Required tasks —
(a) The passage on signed and unsigned chars says a char might at first seem unable to have a sign. Using the text's own reasoning, explain why a char can hold a signed value.
(b) Answer these questions using the passage on signed and unsigned chars:
(i) How much memory does each kind of char occupy?
(ii) What range does an unsigned char have?
(iii) Which ordinary type does the text say a signed char is the same as?
(c) Write the next part of the passage on signed and unsigned chars, picking up from its final line.

Chars, signed and unsigned

Parallel to signed and unsigned ints (either short or long), similarly there also exist signed and unsigned chars, both occupying one byte each, but having different ranges. To begin with it might appear strange as to how a char can have a sign. Consider the statement :

char ch = 'A' ;

Here what gets stored in ch is the binary equivalent of the ASCII value of ‘A’ (i.e. binary of 65). And if 65’s binary can be stored, then -54’s binary can also be stored (in a signed char).
 
A signed char is same as an ordinary char and has a range from -128 to +127; whereas, an unsigned char has a range from 0 to 255. Let us now see a program that illustrates this range:

Example

main( )

Raw records —
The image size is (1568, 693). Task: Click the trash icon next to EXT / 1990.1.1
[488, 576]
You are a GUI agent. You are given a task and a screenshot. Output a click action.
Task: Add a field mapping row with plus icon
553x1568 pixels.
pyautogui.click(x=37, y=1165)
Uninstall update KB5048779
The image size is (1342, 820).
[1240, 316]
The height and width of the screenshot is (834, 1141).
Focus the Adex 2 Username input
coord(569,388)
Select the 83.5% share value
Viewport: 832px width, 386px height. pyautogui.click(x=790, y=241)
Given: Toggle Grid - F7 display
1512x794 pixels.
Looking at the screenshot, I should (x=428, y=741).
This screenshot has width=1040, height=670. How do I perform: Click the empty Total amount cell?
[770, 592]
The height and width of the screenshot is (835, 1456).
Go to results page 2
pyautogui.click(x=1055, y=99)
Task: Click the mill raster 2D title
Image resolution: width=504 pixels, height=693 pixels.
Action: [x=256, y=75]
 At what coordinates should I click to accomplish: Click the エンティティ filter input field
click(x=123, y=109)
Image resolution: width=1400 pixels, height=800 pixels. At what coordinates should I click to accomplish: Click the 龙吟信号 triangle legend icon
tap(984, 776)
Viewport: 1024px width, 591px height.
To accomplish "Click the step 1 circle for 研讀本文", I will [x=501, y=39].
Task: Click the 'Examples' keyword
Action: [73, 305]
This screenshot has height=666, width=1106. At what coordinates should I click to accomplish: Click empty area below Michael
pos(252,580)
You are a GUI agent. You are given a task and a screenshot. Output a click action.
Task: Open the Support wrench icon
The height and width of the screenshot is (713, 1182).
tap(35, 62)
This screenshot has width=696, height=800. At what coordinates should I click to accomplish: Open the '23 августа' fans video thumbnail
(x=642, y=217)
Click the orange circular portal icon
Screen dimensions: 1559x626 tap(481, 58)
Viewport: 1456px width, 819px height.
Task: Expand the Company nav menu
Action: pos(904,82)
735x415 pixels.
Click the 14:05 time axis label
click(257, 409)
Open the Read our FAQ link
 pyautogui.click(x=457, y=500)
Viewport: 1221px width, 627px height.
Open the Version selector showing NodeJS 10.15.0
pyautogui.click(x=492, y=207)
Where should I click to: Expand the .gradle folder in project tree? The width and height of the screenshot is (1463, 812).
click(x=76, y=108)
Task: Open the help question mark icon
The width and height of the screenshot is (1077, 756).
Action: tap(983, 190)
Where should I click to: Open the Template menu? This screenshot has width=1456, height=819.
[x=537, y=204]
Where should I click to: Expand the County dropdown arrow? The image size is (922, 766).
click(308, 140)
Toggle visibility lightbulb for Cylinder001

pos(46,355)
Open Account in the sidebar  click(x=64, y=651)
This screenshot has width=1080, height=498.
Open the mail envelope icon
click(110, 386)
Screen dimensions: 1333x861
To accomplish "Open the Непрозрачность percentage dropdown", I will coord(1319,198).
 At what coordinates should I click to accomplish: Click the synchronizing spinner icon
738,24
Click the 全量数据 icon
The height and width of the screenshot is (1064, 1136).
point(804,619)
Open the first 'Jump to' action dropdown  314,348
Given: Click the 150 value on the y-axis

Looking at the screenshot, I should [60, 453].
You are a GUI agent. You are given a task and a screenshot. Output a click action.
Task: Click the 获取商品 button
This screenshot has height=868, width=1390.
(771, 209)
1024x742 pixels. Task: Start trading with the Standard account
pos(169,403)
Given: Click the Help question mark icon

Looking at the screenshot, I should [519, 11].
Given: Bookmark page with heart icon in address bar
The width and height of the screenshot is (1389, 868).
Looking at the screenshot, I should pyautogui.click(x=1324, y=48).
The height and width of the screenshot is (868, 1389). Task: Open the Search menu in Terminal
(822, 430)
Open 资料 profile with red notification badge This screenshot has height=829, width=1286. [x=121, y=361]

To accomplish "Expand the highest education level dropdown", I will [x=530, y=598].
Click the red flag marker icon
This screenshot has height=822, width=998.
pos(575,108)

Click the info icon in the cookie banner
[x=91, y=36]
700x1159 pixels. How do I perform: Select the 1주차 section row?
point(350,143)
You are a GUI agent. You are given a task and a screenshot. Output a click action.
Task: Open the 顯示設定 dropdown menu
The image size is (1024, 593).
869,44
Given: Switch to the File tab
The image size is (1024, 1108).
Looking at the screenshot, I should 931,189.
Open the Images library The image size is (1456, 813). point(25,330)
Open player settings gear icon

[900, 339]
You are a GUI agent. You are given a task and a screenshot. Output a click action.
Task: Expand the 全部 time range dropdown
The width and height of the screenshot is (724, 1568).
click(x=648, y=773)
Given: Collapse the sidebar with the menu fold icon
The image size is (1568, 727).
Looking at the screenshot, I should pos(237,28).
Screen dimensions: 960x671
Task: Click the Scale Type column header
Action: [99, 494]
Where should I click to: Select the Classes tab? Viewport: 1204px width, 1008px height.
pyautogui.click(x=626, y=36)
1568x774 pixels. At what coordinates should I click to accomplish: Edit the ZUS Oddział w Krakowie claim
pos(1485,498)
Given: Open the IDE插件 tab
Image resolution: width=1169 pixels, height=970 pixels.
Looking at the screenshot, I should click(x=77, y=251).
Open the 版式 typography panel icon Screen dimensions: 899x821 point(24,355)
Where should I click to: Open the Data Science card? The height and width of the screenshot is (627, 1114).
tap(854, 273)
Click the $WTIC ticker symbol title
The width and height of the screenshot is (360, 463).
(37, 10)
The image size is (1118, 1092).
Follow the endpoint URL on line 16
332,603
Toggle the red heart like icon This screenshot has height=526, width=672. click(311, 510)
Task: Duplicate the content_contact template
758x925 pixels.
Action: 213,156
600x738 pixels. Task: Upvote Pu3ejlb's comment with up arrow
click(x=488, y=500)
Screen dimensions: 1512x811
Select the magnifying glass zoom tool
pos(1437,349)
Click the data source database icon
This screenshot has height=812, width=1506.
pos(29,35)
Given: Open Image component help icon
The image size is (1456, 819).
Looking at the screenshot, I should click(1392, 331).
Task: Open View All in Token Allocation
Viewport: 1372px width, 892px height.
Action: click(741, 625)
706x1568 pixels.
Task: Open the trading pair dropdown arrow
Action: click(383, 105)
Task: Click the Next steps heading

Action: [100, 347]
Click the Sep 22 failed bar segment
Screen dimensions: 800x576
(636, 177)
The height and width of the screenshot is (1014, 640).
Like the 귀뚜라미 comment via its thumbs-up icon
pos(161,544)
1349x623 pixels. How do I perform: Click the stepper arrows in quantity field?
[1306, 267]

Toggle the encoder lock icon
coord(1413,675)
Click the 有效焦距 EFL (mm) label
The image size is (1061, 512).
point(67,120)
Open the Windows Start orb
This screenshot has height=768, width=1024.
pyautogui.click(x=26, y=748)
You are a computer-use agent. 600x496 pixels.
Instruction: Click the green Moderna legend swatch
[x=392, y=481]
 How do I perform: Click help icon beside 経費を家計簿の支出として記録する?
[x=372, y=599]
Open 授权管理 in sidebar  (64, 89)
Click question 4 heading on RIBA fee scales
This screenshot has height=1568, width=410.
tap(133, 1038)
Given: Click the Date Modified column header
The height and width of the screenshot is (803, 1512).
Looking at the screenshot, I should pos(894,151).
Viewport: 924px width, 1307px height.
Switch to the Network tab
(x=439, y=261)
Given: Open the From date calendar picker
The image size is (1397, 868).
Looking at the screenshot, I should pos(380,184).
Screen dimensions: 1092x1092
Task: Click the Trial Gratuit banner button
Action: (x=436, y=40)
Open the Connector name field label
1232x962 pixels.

Responses per task —
(a) A char variable stores a binary number, not the character itself. For `char ch = 'A';` it stores the binary form of 65, the ASCII value of 'A'. Since the binary of 65 can be stored, the binary of a negative number such as -54 can also be stored in a signed char.

(b)
(i) One byte each.
(ii) From 0 to 255.
(iii) An ordinary char, which has a range from -128 to +127.

(c)
{
char ch = 291 ;
printf ( "\n%d %c", ch, ch ) ;
}

What output do you expect from this program? Possibly, 291 and the character corresponding to it. Well, not really. Surprised? The reason is that ch has been defined as a char, and a char cannot take a value bigger than +127. Hence when value of ch exceeds +127, an appropriate value from the other side of the range is picked up and stored in ch. This value in our case happens to be 35, hence 35 and its corresponding character #, gets printed out.

Example

#include<stdio.h>
int main() {
	char ch;
	for (ch = 0; ch <= 255; ch++)
		printf("\n%d %c", ch, ch);
	getchar();
	return 0;
}

This program should output ASCII values and their corresponding characters. Well, No! This is an indefinite loop. The reason is that ch has been defined as a char, and a char cannot take values bigger than +127. Hence when value of ch is +127 and we perform ch++ it becomes -128 instead of +128. -128 is less than 255 hence the condition is still satisfied. Here onwards ch would take values like -127, -126, -125, …. -2, -1, 0, +1, +2, … +127, -128, -127, etc. Thus the value of ch would keep oscillating between -128 to +127, thereby ensuring that the loop never gets terminated.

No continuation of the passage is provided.